In Italia il numero di casi di vaiolo delle scimmie potrebbe essere due volte più elevato del numero dei casi diagnosticati. A dirlo sono i risultati di uno studio italo-inglese dal titolo "Estimating the undetected infections in the Monkeypox outbreak" condotto dal prof. Massimo Ciccozzi, Ordinario di Epidemiologia Molecolare e Responsabile dell'Unità di Ricerca di Statistica Medica ed Epidemiologia Molecolare dell'Università Campus BIo-Medico di Roma, insieme ad Antonello Maruotti della Libera Università SS. Maria Assunta, Irene Rocchetti del Consiglio Superiore della Magistratura e Dankmar Bohning dell'Università di Southampton.
“Per arrivare a stimare le infezioni non diagnosticate ci siamo affidati alla statistica” spiega Ciccozzi. I ricercatori sono riusciti a simulare quella che potrebbe essere la reale situazione inserendo i numeri dei contagi di 10 diversi Paesi tra cui l'Italia. E così in Italia, a fronte dei 476 casi diagnosticati a fine luglio, potrebbero esserci in realtà un numero di infezioni fino a 2 volte in più.
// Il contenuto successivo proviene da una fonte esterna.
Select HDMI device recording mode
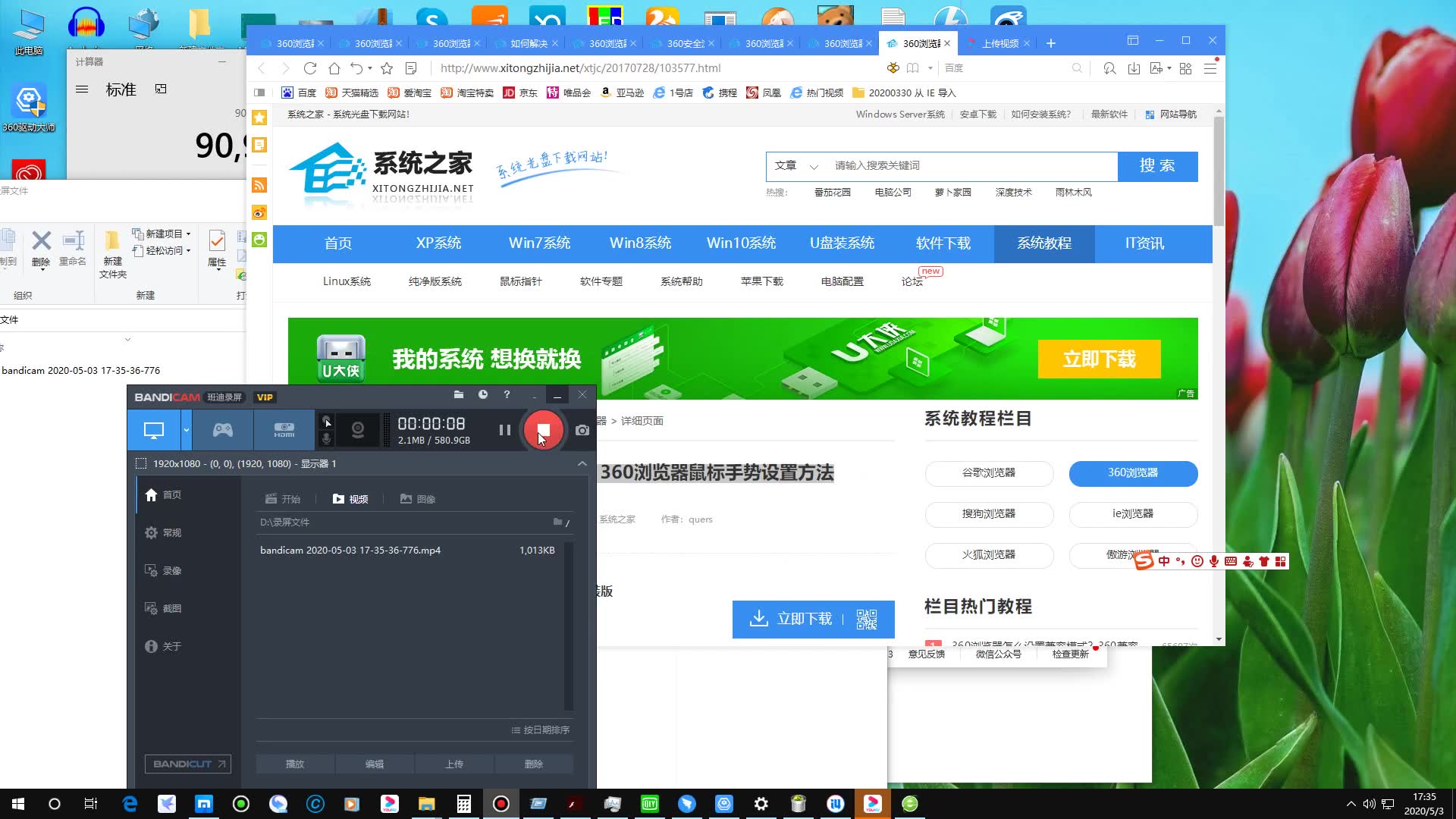 tap(284, 430)
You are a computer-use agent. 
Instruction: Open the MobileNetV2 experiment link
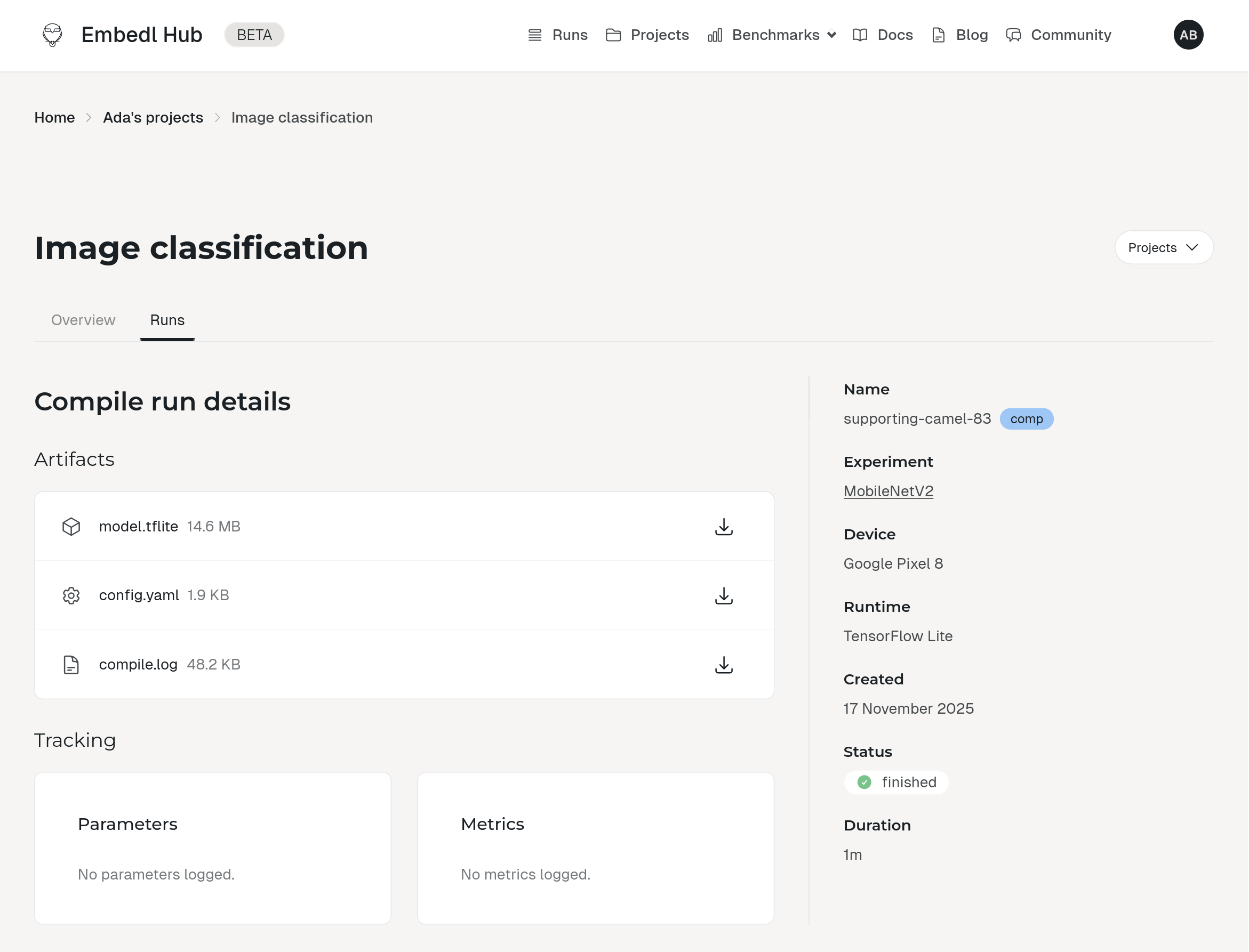tap(888, 491)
Nel Regno Unito sarebbero 3,10 volte in più (7.653) rispetto ai 2.473 casi ufficiali, così come in Brasile, dove i casi censiti sono 1.367 mentre la statistica ci dice che potrebbero essere 3,14 volte di più (4.303). “I dati ci dicono che probabilmente in Germania dove il tasso di conversione tra casi reali e casi stimati è di 2,20 il picco è già stato raggiunto, mentre in Brasile no, così come in UK, dove si stima che esso arriverà a fine di questo mese” ha commentato il professore.
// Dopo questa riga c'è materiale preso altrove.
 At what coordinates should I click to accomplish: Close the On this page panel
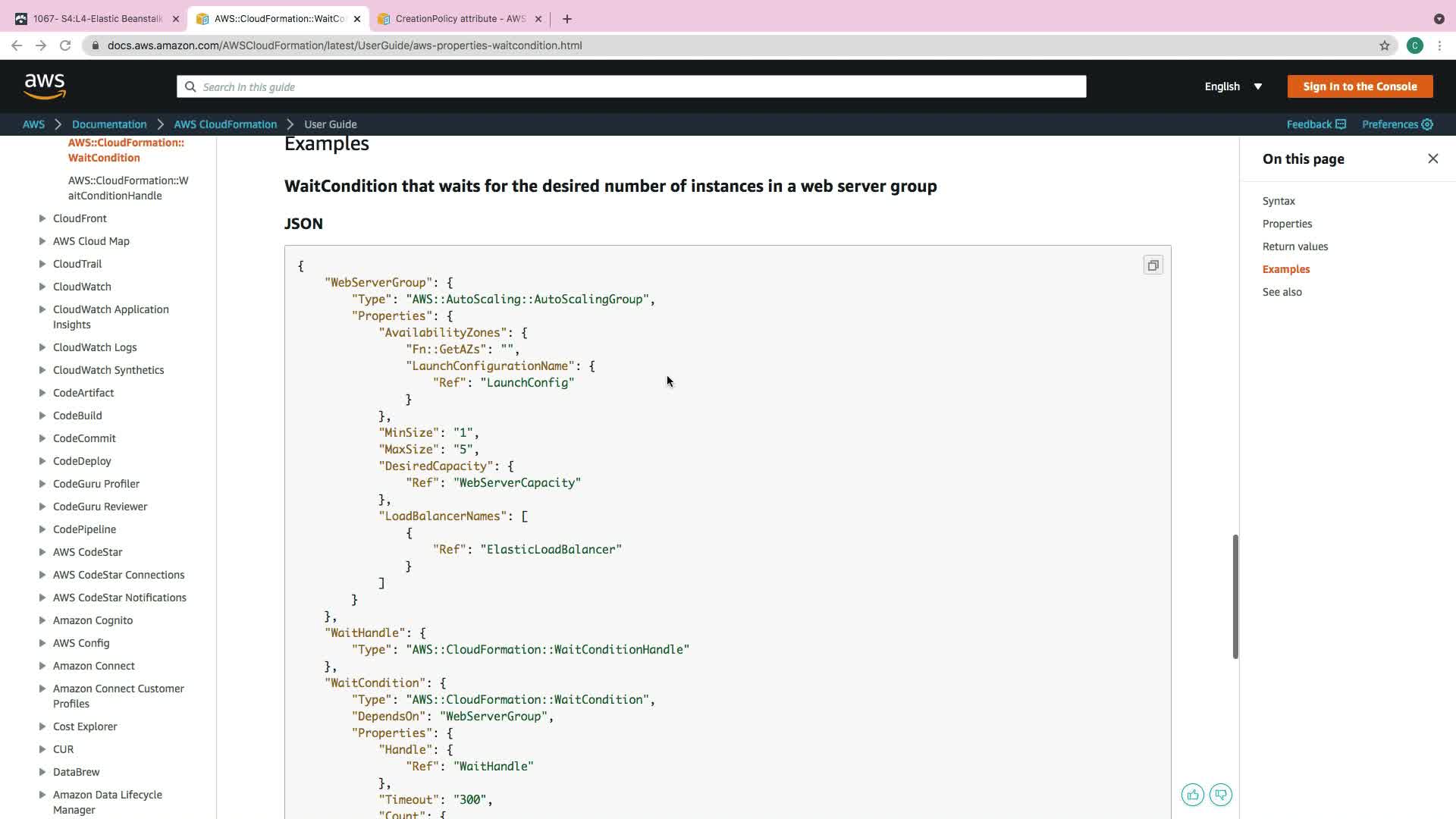point(1432,158)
Ma per quale motivo i numeri del sommerso sono così elevati? Le ragioni sembrano essere molteplici. Da un lato solamente un numero esiguo di test è in grado di supportare le diagnosi e dall'altro il fatto che i sintomi iniziali della malattia sono altamente specifici, quali ad esempio le vescicole sul palmo delle mani e sotto la pianta dei piedi.